TASK MATERIAL -
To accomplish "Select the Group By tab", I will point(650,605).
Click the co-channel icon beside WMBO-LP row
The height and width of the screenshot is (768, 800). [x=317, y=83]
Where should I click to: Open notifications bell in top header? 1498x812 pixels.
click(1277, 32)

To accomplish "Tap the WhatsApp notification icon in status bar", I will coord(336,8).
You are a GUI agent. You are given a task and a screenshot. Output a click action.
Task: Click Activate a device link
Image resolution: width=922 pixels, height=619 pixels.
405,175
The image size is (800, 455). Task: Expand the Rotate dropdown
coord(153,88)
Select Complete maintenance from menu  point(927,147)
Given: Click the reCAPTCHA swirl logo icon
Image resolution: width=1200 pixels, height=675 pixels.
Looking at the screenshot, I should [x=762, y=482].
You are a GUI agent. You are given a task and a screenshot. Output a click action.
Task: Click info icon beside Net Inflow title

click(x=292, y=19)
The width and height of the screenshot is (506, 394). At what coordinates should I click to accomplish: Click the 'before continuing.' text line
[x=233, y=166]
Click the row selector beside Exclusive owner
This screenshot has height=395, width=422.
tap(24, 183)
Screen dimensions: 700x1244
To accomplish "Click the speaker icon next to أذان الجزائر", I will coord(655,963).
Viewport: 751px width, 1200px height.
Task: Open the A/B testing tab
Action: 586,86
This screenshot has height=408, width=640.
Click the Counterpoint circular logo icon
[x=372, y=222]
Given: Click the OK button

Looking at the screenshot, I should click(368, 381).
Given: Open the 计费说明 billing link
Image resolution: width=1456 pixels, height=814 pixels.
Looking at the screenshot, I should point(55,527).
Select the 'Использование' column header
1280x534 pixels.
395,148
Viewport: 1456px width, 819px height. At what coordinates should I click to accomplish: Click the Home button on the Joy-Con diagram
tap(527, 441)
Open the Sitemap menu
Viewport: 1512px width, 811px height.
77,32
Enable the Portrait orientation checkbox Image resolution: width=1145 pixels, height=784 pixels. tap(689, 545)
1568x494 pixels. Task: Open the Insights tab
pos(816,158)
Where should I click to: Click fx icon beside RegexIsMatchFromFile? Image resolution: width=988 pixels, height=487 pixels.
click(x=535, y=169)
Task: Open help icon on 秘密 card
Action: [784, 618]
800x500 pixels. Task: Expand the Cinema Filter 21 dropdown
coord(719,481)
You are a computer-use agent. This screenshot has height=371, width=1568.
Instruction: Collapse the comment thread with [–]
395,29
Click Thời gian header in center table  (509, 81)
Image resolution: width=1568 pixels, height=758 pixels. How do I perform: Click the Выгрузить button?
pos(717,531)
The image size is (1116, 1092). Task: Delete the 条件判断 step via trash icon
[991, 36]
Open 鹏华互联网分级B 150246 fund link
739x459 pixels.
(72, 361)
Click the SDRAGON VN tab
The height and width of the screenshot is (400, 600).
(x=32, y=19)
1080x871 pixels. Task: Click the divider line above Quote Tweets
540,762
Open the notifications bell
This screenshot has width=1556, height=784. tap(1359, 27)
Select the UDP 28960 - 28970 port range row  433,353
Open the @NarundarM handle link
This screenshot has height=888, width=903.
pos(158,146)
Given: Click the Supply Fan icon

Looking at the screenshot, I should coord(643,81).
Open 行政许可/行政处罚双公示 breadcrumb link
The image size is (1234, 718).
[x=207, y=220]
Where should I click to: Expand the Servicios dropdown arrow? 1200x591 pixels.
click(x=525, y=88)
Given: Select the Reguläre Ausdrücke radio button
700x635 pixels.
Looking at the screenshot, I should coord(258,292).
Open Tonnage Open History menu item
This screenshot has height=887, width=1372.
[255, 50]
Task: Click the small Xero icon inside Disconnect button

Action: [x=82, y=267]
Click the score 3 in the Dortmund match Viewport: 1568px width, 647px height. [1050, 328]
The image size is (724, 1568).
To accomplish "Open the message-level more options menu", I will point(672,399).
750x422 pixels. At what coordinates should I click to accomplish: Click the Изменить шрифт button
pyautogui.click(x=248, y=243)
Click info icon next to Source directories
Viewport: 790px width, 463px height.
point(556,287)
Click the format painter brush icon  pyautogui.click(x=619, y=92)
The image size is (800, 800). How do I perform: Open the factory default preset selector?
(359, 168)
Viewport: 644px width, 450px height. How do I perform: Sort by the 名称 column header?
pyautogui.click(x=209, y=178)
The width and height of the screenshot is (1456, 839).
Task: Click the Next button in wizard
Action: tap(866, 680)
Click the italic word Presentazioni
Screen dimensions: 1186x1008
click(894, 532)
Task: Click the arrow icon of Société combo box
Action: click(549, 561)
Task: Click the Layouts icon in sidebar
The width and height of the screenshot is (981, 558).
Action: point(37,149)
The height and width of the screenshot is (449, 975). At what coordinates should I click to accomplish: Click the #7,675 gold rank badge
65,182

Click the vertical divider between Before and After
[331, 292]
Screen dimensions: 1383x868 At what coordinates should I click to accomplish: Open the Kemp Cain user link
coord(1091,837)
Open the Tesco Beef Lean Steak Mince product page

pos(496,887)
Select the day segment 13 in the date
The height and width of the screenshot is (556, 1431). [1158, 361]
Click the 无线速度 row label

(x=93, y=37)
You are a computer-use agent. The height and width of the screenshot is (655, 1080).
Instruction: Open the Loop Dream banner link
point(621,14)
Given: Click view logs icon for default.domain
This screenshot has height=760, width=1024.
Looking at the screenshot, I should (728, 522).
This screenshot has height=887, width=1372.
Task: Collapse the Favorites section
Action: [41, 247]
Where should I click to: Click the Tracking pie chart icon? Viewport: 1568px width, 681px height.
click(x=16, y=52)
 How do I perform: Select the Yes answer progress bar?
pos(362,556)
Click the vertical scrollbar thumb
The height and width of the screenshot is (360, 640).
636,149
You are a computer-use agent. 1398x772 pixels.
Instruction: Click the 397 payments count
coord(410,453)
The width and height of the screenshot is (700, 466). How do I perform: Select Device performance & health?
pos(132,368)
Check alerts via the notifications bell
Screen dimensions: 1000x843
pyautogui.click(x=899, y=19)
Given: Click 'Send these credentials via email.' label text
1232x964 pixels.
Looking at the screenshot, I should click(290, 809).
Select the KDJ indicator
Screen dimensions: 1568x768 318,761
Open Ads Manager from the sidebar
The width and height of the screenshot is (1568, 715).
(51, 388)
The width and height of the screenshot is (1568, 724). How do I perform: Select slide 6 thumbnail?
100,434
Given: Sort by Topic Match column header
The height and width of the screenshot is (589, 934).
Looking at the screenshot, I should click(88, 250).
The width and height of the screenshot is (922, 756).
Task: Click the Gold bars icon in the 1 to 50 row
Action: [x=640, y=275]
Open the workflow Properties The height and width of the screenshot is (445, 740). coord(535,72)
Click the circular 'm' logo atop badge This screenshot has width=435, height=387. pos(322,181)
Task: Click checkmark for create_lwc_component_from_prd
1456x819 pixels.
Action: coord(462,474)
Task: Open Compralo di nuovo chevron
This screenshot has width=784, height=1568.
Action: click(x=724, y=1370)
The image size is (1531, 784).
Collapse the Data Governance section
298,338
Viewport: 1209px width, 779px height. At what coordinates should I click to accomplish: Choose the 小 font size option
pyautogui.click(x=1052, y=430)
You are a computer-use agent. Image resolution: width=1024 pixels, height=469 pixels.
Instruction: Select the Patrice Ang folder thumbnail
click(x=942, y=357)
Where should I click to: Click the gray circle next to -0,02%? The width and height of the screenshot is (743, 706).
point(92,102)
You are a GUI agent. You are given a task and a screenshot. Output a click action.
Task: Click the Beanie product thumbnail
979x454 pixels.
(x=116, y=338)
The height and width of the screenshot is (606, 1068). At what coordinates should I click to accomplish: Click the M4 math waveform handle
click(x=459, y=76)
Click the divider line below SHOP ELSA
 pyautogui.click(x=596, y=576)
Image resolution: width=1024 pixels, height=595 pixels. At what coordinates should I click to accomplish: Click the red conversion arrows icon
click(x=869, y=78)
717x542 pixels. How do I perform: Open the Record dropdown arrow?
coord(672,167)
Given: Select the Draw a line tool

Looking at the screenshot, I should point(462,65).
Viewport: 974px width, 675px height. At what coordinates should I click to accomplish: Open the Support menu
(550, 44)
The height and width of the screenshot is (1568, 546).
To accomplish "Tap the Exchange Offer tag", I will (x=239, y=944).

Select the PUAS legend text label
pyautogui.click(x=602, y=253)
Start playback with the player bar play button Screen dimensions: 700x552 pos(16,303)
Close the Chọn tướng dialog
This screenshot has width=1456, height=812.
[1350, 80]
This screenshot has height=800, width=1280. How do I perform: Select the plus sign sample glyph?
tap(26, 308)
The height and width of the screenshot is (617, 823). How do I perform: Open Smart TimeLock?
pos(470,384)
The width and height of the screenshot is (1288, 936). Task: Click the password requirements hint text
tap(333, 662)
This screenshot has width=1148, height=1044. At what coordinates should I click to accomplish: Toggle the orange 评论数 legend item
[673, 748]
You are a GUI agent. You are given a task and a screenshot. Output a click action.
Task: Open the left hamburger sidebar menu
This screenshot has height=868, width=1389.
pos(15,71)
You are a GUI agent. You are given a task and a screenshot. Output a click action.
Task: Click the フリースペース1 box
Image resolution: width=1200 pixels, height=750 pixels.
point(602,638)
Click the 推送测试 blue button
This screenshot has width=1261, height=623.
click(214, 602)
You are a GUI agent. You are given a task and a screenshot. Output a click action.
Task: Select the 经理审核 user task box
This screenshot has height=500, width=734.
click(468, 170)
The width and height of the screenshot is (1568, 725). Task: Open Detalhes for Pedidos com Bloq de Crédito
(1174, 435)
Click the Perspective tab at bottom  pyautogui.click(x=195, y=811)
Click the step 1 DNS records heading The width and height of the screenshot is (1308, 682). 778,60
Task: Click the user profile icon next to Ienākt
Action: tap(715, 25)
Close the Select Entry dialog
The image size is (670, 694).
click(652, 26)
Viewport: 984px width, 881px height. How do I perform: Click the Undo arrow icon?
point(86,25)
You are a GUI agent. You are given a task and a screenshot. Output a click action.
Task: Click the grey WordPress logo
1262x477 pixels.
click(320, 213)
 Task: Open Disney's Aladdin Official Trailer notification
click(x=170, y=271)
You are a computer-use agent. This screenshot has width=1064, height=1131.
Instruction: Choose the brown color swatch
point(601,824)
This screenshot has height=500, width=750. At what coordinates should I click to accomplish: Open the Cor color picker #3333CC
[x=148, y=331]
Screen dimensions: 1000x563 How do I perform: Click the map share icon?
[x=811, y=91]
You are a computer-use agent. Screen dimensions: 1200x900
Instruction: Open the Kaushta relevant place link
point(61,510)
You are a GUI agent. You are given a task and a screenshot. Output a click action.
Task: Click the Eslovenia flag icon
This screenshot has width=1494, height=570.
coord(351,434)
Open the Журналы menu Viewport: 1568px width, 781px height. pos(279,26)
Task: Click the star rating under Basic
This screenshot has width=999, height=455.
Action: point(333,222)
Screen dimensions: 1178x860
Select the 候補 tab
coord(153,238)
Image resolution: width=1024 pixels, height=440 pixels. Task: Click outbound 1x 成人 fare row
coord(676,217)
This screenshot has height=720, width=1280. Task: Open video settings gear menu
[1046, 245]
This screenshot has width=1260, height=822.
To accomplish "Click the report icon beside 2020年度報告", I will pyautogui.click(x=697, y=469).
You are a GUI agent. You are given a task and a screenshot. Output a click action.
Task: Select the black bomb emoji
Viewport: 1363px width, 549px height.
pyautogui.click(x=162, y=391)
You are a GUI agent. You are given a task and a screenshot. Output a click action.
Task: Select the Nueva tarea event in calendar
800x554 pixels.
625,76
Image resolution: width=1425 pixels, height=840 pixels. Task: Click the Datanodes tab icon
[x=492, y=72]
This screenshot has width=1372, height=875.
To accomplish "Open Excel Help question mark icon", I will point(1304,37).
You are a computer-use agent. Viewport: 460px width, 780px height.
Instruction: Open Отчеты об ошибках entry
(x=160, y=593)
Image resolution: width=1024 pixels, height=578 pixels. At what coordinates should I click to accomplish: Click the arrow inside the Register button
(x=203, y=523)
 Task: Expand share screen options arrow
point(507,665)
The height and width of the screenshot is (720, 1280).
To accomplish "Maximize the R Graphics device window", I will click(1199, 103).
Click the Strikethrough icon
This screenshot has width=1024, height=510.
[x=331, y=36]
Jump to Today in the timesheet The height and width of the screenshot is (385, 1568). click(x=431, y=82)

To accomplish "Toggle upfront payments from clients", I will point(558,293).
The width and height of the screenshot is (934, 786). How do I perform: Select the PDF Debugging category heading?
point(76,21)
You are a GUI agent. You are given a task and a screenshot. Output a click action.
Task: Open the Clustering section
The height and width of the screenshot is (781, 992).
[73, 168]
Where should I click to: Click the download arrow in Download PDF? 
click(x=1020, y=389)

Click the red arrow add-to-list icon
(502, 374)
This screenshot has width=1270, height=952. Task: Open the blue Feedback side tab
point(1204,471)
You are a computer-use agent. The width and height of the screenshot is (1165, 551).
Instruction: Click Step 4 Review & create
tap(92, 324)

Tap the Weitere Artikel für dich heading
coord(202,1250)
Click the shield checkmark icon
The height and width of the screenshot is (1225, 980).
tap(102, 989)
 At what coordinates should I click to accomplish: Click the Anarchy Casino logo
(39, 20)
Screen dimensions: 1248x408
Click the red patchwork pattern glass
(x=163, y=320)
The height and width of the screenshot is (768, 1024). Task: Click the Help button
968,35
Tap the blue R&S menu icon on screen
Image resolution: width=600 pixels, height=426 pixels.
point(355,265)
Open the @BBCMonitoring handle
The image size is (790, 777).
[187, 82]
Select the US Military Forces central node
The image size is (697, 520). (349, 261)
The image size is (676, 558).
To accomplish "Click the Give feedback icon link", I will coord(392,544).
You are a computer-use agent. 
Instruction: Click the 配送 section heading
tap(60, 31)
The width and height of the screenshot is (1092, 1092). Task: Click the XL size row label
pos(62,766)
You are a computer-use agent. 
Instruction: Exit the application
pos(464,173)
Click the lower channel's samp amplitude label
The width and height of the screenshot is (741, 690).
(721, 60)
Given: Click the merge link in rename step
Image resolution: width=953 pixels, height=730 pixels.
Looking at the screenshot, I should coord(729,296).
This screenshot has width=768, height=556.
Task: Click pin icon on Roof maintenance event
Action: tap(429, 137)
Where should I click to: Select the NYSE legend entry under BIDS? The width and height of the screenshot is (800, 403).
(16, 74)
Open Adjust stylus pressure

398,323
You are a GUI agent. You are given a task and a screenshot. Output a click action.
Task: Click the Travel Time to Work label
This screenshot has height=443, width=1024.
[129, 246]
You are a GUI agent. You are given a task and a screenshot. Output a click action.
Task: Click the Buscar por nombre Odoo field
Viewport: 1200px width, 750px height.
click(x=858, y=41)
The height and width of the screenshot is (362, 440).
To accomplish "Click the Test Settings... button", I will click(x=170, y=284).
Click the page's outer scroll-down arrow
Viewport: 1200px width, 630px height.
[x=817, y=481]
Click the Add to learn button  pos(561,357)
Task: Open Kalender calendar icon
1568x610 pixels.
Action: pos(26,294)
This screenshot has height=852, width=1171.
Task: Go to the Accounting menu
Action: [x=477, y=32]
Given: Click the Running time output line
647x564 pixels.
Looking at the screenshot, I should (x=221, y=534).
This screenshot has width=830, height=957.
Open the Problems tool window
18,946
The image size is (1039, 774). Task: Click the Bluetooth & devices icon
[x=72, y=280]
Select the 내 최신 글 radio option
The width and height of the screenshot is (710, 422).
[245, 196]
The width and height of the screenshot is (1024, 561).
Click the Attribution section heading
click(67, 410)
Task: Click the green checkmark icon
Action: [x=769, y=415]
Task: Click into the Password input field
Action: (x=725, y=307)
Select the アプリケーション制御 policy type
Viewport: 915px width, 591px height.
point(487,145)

TASK GOAL -
Lines after the one containing "Task: Click Activate a device link" are not wanted; repeat exactly each line above from the first up to and including it.

RESPONSE TO THIS EXERCISE -
To accomplish "Select the Group By tab", I will point(650,605).
Click the co-channel icon beside WMBO-LP row
The height and width of the screenshot is (768, 800). [x=317, y=83]
Where should I click to: Open notifications bell in top header? 1498x812 pixels.
click(1277, 32)

To accomplish "Tap the WhatsApp notification icon in status bar", I will coord(336,8).
You are a GUI agent. You are given a task and a screenshot. Output a click action.
Task: Click Activate a device link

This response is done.